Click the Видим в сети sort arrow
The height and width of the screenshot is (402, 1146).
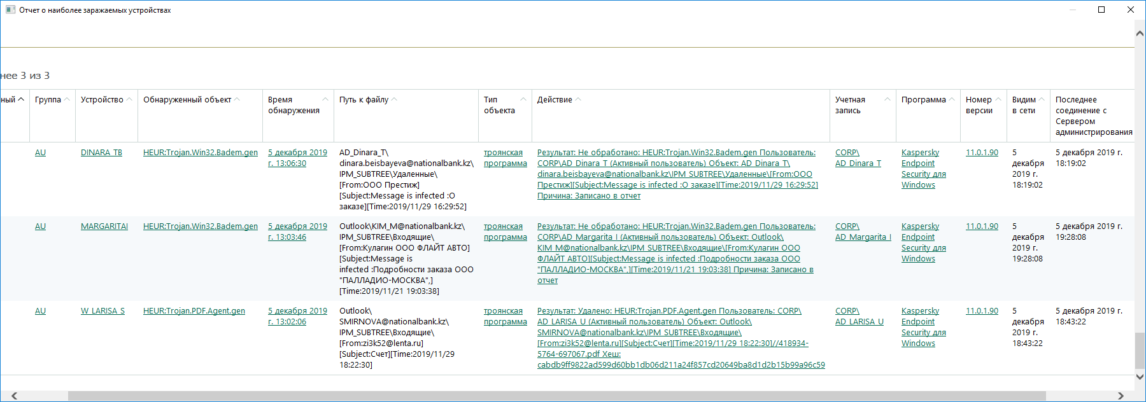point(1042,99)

...

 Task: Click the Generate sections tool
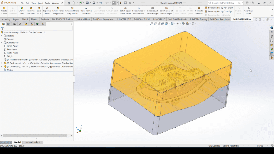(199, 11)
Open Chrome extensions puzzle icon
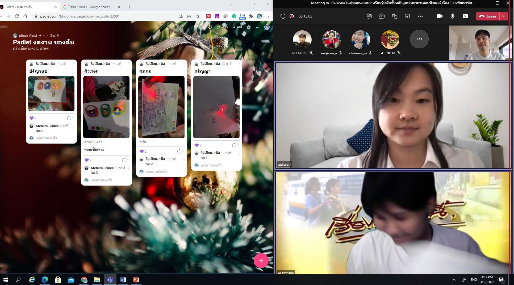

==

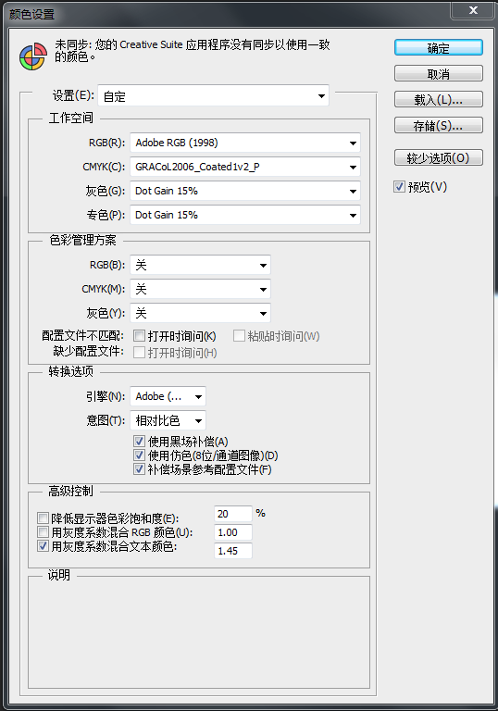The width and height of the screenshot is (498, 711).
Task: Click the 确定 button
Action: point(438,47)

*TASK PROMPT*
Going by the entries above, repeat exactly the lines that start at the line with "Task: Click the Generate sections tool" and go on through the line with "Open Chrome extensions puzzle icon". Pictures are not part of the copy.

*EXERCISE RESPONSE*
 Task: Click the Generate sections tool
(199, 11)
Open Chrome extensions puzzle icon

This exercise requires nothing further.